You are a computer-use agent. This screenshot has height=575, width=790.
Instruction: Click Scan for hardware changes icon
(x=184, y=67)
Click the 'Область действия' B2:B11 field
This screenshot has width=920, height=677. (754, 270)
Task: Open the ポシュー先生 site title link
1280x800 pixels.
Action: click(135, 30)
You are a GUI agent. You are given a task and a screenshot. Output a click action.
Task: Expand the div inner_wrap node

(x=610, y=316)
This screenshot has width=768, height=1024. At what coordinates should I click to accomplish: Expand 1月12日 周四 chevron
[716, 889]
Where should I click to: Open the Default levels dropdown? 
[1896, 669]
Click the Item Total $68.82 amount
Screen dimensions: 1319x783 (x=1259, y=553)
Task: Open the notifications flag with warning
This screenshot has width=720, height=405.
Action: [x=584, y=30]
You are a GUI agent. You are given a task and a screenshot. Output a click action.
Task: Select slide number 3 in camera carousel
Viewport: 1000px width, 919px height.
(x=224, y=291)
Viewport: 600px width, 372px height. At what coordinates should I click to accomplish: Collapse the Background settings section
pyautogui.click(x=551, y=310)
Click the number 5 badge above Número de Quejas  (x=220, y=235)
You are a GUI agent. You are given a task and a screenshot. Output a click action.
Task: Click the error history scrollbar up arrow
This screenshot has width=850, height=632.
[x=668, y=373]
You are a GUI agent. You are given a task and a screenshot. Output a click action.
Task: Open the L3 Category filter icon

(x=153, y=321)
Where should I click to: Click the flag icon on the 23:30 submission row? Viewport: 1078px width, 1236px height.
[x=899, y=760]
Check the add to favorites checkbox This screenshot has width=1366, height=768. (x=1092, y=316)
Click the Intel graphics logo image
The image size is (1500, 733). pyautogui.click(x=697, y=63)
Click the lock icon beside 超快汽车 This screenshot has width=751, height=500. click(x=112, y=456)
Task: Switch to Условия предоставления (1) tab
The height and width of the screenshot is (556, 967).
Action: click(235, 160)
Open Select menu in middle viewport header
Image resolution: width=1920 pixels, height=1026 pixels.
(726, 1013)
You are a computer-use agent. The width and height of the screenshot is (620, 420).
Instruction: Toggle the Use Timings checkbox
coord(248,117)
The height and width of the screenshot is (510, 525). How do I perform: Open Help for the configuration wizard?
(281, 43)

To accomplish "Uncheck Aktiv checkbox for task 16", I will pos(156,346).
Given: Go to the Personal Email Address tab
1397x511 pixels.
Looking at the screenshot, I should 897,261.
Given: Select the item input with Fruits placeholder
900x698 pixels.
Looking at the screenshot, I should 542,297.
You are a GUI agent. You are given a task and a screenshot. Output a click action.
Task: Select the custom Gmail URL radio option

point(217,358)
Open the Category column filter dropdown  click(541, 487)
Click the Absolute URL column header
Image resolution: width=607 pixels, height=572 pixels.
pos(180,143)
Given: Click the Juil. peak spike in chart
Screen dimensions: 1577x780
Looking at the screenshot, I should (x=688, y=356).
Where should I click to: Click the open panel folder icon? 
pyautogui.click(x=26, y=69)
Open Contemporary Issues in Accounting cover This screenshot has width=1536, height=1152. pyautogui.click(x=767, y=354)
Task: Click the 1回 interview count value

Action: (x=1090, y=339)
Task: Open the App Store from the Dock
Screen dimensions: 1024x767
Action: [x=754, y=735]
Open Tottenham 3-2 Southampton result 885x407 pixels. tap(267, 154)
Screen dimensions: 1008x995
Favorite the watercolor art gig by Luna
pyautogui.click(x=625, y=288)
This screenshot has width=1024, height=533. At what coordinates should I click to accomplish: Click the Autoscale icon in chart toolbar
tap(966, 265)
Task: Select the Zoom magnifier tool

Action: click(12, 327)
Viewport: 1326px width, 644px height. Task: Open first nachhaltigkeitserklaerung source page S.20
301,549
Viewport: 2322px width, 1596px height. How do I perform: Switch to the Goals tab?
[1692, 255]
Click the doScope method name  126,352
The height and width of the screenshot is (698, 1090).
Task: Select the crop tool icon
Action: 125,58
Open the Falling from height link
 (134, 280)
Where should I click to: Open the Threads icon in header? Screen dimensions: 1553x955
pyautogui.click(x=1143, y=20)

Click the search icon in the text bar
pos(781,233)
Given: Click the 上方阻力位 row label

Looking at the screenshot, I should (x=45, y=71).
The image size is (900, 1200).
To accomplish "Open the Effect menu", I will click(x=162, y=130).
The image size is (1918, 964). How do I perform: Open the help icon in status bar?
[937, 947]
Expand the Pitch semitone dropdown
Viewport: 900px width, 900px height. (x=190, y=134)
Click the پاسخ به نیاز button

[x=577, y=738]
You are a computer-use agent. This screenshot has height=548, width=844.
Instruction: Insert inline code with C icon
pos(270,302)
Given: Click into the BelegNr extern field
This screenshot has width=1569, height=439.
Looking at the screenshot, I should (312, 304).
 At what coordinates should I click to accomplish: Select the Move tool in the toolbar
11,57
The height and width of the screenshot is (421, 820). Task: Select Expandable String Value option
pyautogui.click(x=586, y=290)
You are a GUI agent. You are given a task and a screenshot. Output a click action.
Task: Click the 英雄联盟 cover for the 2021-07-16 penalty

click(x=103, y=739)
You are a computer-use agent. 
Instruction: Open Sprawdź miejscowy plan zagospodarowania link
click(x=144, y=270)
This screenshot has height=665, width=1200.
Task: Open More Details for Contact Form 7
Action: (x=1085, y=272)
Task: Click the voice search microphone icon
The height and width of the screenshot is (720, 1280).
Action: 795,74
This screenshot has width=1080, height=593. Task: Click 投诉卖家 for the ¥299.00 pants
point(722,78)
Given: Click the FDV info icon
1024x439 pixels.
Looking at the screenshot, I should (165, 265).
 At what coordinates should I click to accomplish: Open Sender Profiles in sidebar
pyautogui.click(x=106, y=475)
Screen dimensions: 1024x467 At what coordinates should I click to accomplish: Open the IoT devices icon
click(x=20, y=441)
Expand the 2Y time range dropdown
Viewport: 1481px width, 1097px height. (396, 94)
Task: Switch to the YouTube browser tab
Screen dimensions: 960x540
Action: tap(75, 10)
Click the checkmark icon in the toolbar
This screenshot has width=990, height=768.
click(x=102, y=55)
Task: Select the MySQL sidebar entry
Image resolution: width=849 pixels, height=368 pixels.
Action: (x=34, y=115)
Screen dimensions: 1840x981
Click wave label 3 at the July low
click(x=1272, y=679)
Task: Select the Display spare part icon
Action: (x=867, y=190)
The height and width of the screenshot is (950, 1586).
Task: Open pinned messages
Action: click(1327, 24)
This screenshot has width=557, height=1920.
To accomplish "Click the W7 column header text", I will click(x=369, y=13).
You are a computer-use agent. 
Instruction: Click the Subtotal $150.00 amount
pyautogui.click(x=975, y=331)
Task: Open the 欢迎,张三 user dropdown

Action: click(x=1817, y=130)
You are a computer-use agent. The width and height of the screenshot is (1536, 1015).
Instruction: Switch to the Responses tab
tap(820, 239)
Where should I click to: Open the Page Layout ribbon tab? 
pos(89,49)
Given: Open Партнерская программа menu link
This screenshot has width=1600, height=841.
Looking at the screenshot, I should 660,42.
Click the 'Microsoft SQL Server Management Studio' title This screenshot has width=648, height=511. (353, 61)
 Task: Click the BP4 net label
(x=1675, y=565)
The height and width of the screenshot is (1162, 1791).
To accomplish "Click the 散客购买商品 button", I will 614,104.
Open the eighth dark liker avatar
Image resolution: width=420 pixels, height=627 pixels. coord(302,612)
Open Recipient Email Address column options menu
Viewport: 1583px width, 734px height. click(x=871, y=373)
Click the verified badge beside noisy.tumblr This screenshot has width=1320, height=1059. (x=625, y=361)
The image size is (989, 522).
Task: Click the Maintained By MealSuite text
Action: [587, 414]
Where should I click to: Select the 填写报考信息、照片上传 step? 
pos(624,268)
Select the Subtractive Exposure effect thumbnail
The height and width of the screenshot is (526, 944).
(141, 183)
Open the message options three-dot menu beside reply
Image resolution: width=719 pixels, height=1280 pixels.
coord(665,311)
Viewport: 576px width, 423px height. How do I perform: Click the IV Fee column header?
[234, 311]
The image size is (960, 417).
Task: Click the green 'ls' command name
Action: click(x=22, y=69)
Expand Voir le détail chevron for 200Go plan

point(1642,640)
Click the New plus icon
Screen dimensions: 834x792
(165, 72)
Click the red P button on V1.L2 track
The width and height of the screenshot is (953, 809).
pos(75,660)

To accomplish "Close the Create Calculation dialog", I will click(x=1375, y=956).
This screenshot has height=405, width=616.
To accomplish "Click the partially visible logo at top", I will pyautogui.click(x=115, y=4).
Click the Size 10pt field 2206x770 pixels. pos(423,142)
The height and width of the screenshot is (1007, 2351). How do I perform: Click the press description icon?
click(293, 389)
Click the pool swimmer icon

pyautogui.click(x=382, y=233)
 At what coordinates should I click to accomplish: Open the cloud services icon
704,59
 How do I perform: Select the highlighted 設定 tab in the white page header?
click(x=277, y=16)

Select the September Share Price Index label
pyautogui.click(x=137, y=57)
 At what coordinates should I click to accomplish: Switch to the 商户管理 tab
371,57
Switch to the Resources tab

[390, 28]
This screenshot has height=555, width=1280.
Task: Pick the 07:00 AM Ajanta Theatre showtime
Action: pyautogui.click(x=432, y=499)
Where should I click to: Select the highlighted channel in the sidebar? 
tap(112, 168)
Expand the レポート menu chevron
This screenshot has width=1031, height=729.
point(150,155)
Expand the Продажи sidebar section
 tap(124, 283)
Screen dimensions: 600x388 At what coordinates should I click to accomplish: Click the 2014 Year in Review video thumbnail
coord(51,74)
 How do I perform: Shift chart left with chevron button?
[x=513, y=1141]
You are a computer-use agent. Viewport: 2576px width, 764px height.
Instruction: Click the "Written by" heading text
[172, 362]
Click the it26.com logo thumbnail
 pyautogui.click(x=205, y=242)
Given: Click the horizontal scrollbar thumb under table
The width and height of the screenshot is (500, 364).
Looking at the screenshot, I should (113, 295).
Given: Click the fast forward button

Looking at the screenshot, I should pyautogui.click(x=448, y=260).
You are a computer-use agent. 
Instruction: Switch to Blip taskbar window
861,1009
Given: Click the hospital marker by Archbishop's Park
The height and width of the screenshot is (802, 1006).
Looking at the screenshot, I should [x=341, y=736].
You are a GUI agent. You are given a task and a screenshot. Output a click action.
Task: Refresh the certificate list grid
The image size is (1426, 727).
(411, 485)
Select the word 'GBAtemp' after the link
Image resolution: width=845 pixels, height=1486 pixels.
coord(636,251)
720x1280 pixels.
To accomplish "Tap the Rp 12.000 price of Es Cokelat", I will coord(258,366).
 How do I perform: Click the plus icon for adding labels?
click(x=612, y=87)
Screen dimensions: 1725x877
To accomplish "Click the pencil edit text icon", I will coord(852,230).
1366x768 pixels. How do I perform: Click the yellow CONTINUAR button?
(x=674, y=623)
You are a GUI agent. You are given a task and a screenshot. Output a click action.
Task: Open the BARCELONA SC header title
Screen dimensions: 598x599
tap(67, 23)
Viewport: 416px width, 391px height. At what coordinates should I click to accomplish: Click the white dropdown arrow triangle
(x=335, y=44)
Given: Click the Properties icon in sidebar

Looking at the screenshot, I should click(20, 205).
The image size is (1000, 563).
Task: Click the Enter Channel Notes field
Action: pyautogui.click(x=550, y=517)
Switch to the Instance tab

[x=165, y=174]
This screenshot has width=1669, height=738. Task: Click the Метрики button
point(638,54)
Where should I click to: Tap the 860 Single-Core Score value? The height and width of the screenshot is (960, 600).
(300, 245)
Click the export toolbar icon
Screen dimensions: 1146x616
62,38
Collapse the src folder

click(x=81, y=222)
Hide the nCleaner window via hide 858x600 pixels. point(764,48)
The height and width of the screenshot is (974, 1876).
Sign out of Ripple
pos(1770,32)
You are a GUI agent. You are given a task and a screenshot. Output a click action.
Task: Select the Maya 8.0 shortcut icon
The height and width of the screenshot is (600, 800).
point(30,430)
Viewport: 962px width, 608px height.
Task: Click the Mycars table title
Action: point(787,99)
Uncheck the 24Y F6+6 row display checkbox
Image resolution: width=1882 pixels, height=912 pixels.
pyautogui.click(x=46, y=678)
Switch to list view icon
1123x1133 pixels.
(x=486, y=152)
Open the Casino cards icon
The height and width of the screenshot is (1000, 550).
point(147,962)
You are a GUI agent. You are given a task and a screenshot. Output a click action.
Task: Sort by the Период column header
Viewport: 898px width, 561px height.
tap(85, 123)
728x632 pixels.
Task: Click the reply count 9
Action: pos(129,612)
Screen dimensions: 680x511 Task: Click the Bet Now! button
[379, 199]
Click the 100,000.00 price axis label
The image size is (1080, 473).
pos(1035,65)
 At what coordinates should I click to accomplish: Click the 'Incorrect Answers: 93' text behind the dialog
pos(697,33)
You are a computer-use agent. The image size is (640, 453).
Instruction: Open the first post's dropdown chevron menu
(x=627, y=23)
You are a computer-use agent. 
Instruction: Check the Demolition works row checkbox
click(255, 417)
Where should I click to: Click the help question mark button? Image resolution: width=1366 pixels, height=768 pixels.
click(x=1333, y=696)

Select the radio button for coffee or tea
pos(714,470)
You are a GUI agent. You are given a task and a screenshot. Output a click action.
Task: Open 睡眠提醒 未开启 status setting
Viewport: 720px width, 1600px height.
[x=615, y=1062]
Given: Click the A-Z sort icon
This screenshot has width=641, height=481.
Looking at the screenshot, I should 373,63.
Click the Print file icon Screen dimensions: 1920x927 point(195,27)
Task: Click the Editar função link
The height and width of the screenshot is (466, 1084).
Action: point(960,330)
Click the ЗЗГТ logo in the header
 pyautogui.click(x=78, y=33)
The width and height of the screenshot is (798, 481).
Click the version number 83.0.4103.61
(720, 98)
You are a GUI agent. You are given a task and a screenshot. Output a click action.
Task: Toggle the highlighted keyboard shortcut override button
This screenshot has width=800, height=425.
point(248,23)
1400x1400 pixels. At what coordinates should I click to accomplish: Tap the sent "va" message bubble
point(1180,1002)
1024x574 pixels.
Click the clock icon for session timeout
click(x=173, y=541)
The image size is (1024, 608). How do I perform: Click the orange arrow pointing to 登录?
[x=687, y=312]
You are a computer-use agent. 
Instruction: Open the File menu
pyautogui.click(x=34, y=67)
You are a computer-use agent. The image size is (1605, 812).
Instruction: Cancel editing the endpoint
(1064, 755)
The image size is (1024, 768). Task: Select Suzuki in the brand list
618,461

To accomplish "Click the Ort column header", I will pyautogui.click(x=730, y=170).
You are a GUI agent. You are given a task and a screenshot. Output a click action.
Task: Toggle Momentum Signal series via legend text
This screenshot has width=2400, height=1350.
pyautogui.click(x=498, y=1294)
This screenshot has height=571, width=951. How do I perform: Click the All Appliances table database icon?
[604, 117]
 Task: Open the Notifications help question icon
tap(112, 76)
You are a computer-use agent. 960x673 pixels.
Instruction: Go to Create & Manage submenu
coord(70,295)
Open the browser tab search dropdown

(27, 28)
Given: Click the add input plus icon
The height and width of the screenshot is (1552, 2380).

## Your task
Where does the word "shortcut" show up in the material? Copy out each line that has it.

## Reply to the task
Task: Select the Maya 8.0 shortcut icon
Task: Toggle the highlighted keyboard shortcut override button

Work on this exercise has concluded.